An exception to this general rule will be made where the employer has repudiated the grievance procedure; there has been unfair representation by the union; or futility. City of Madison, Dec. No. 28864-A (Crowley, 1/97). The rationale underlying the requirement to exhaust the contractual grievance procedure is to give full effect to the parties' agreed-upon procedure for resolving disputes and to encourage the voluntary settlement of disputes. Lake Mills School District, Dec. No. 11529-A (7/73); Mineral Point, supra.

Since the parties are not subject to a collective bargaining agreement, there is no contractual grievance procedure to exhaust. However, as Respondents argue, the grievance procedure contained in the parties' expired collective bargaining agreement continues as part of the status quo which is required to be maintained by the parties during the contract hiatus period. Barron County (Highway Department), Dec. No. 19514-A (Malamud, 10/82).

Complainant is asking the Commission to determine the merits of disputes which fall within the definition of a grievance under the terms of the grievance procedure which continues as part of the status quo. Therefore, the rationale underlying the requirement to exhaust the contractual grievance procedure in a Sec. 111.70(3)(a)5 breach of contract claim may be equally applicable to the Sec. 111.70(3)(a)4 unilateral change claims brought by the Complainant.

The Examiner, however, is unaware of any case in which the Commission has required a complainant to exhaust a grievance procedure as a precondition to the Commission's assertion of jurisdiction over a Sec. 111.70(3)(a)4 claim. Thus, regardless of whether or not assertion of the Commission's jurisdiction will open a floodgate of complaint litigation between the parties, Commission law does not require the Complainant to exhaust the grievance procedure contained in the expired agreement.

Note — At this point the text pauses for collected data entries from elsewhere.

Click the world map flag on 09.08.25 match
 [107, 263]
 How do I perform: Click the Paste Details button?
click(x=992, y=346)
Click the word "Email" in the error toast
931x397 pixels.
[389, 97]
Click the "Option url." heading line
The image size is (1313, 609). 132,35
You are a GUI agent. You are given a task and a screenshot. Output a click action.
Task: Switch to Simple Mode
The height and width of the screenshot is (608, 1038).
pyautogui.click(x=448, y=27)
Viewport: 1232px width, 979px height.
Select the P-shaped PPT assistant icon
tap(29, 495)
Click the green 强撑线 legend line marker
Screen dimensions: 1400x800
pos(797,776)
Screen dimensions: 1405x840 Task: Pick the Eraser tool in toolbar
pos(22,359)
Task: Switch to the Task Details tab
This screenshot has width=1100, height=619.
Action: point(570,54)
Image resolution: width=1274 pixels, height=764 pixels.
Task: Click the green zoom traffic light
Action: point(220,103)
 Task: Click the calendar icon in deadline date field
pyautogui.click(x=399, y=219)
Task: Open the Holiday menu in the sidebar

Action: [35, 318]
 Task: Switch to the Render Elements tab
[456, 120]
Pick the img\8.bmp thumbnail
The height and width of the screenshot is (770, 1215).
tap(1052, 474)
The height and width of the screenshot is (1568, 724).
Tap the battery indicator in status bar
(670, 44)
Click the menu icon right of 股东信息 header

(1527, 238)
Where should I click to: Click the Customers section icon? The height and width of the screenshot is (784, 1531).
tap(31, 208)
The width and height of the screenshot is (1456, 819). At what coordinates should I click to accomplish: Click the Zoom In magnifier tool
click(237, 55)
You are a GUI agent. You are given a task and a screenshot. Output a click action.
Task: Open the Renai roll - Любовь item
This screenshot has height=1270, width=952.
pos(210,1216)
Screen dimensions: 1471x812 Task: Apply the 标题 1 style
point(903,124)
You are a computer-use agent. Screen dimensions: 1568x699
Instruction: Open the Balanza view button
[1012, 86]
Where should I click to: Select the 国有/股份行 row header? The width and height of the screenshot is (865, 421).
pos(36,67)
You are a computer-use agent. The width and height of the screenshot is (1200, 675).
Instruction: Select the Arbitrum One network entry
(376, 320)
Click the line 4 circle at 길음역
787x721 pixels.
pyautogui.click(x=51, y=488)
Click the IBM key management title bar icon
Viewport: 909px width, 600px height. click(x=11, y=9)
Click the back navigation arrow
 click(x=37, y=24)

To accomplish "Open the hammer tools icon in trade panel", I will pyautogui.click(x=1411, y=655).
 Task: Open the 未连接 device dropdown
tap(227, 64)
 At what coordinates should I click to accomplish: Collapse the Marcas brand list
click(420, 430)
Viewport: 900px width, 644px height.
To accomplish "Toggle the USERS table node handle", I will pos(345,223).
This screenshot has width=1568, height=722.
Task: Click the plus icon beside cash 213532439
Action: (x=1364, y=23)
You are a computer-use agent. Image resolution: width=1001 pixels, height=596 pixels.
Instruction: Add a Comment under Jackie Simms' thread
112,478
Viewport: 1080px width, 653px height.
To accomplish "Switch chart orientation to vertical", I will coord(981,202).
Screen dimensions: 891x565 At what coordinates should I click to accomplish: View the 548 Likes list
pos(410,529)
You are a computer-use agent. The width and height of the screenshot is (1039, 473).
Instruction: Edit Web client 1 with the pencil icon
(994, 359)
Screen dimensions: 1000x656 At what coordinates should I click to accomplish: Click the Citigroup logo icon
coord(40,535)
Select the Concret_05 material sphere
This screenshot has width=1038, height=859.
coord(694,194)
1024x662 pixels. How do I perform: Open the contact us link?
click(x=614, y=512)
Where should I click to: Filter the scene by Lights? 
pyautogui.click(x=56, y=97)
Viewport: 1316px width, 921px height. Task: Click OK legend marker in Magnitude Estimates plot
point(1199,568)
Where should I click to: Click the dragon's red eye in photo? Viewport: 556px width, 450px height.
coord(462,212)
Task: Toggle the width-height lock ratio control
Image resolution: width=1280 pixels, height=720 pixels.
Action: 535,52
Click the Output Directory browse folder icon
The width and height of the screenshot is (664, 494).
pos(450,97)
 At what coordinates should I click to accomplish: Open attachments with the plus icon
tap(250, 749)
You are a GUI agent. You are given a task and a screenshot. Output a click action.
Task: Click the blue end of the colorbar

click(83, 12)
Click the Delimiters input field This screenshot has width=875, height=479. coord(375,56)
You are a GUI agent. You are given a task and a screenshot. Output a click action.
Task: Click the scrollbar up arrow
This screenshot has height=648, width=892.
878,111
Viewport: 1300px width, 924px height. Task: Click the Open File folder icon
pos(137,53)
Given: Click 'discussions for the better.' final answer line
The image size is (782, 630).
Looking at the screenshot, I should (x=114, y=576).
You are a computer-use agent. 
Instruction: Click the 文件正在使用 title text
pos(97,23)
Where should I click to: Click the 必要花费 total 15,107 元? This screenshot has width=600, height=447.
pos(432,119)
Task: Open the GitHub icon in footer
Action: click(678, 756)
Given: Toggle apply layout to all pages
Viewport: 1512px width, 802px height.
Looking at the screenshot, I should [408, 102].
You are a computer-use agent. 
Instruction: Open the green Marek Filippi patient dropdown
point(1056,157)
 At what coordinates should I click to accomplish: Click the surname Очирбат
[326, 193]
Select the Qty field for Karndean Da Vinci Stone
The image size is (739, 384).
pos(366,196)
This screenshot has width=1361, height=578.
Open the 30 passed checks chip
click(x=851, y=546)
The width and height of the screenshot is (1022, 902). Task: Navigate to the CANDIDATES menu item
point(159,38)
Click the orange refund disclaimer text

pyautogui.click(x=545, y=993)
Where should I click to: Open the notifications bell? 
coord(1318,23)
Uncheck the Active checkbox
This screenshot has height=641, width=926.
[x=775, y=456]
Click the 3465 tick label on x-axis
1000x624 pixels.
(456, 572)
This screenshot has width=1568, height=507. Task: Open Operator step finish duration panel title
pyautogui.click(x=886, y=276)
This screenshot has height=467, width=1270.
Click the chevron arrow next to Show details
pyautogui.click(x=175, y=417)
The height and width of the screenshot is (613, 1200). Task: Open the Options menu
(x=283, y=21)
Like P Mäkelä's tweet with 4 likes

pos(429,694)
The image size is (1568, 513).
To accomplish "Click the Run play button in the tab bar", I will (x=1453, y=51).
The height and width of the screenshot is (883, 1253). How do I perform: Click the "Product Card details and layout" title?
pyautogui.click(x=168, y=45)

As a second affirmative defense, Respondents argue that Complainant should be barred from litigating the merits of its complaint because, after entering into an ad hoc agreement to arbitrate Grievance 41-97, Complainant withdrew this grievance. Grievance 41-97, as filed, raises an issue with respect to the District's authority to switch Wagner's lunch and prep period and to assign Wagner to substitute for Wiser on April 18, 1997, but does not present any request for payment of substitution pay. Nor does it reference Mitchell's letter of April 28, 1997, or claim that Wagner has been disciplined without good cause.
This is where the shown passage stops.